FRD3 controls iron localization in Arabidopsis

Abstract

The frd3 mutant of Arabidopsis exhibits constitutive expression of its iron uptake responses and is chlorotic. These phenotypes are consistent with defects either in iron deficiency signaling or in iron translocation and localization. Here we present several experiments demonstrating that a functional FRD3 gene is necessary for correct iron localization in both the root and shoot of Arabidopsis plants. Reciprocal grafting experiments with frd3 and wild-type Arabidopsis plants reveal that the phenotype of a grafted plant is determined by the genotype of the root, not by the genotype of the shoot. This indicates that FRD3 function is root-specific and points to a role for FRD3 in delivering iron to the shoot in a usable form. When grown under certain conditions, frd3 mutant plants overaccumulate iron in their shoot tissues. However, we demonstrate by direct measurement of iron levels in shoot protoplasts that intracellular iron levels in frd3 are only about one-half the levels in wild type.
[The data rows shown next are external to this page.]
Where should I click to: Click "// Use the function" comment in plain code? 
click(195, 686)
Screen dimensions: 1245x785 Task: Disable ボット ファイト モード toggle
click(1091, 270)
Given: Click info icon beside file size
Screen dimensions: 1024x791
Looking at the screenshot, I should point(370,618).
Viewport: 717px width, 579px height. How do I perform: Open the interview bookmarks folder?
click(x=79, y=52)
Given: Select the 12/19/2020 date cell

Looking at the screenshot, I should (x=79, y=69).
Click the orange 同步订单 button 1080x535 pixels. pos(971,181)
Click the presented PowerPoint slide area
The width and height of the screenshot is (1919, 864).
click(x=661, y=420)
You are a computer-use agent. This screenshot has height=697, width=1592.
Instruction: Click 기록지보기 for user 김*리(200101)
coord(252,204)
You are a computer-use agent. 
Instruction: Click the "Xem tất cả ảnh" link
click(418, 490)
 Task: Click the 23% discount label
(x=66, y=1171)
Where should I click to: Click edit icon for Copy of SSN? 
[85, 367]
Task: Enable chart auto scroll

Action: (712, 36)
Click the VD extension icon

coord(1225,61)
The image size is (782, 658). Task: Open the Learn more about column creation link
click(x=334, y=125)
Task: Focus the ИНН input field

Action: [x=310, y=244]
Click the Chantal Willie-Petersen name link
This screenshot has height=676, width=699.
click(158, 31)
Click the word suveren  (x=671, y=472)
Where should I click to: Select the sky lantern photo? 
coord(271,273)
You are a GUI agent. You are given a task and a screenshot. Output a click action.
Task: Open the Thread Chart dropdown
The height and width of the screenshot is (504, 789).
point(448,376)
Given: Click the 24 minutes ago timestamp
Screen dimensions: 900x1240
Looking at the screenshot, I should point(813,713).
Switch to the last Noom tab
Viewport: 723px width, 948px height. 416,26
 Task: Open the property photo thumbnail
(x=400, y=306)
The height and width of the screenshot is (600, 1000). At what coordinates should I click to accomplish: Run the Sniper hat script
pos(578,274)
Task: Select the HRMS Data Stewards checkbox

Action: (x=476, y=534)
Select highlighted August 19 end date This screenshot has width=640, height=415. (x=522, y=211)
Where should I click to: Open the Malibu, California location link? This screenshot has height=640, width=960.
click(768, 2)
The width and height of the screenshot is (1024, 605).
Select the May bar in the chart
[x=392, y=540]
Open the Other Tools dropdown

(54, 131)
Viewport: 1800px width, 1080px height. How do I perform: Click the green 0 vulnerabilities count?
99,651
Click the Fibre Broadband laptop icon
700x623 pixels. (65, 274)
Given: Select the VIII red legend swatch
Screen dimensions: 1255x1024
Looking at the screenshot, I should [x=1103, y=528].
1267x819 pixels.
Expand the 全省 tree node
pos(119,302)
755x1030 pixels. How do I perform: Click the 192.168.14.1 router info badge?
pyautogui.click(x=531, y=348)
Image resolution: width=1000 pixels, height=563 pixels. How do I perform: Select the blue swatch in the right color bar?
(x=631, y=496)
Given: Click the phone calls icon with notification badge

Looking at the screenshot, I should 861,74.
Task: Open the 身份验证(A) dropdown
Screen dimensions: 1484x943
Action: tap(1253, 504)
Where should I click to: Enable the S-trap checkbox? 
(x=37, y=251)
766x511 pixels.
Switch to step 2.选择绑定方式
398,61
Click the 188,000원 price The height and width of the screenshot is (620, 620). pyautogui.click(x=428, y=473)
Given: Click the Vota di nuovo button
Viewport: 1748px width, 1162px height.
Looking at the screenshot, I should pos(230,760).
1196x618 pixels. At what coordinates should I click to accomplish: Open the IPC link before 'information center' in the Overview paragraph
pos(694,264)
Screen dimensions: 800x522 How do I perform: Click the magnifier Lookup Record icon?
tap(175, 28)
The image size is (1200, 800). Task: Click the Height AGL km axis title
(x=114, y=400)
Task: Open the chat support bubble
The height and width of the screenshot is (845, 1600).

Histochemical staining for iron reveals that frd3 mutants accumulate high levels of ferric iron in their root vascular cylinder, the same tissues in which the FRD3 gene is expressed. Taken together, these results clearly indicate a role for FRD3 in iron localization in Arabidopsis. Specifically, FRD3 is likely to function in root xylem loading of an iron chelator or other factor necessary for efficient iron uptake out of the xylem or apoplastic space and into leaf cells.

Figure 1.

The frd3 phenotype is controlled by root genotype in reciprocal grafts. Four-day-old seedlings were grafted, allowed to recover for 2 weeks, and then transferred to iron-sufficient media for 3 d. Root ferric chelate reductase activity (A) and chlorophyll content (B) were measured spectrophotometrically. Ferritin protein was measured by immunoblot using anti-ferritin antibodies (C). Labels are shoot genotype/root genotype.

Figure 2.

frd3 mutant roots can appropriately regulate their iron deficiency responses in the absence of a shoot signal. Seedlings had the shoot portion removed prior to transfer to iron-sufficient (+Fe) or iron-deficient (−Fe) media with added Suc. The ferrozine method was used to quantitate root ferric chelate reductase 5 d after transfer. This experiment was repeated three times; a representative experiment is shown.

Figure 3.

Protoplasts from frd3 mutant shoots contain less iron than wild-type protoplasts. Protoplasts were isolated from 2-week-old wild-type and frd3 protoplasts and subjected to elemental analysis. This experiment was performed three times; representative results are shown.

Figure 4.

Iron accumulates in the vascular cylinder of frd3 mutant roots. Five-day-old seedlings were fixed in paraformaldehyde and stained with Perls' stain to visualize ferric iron. Roots were then imbedded and 70-μm sections cut. A, frd3-1 Intact roots; B, wild-type intact roots; C, frd3-1 cross section; D, wild-type cross section. E, Immunoblot showing ferritin protein levels in roots of 2-week-old plants grown under iron-sufficient or deficient conditions for 3 d prior to harvest.

Figure 5.

FRD3 is expressed in the root pericycle and vascular cylinder. A, Confocal fluorescence section of a root expressing FRD3-GFP fusion protein. B, GFP image from A overlaid with a transmitted light image of the same root. C, Optical cross section of a root expressing FRD3-GFP fusion protein. D, Optical cross section of a similar root stained with the cell wall dye FM-143. E, Optical cross section of a wild-type root showing epidermal autofluorescence. F, Immunofluorescence of FRD3-FLAG. G, Immunofluorescence control of a root not expressing the FLAG epitope.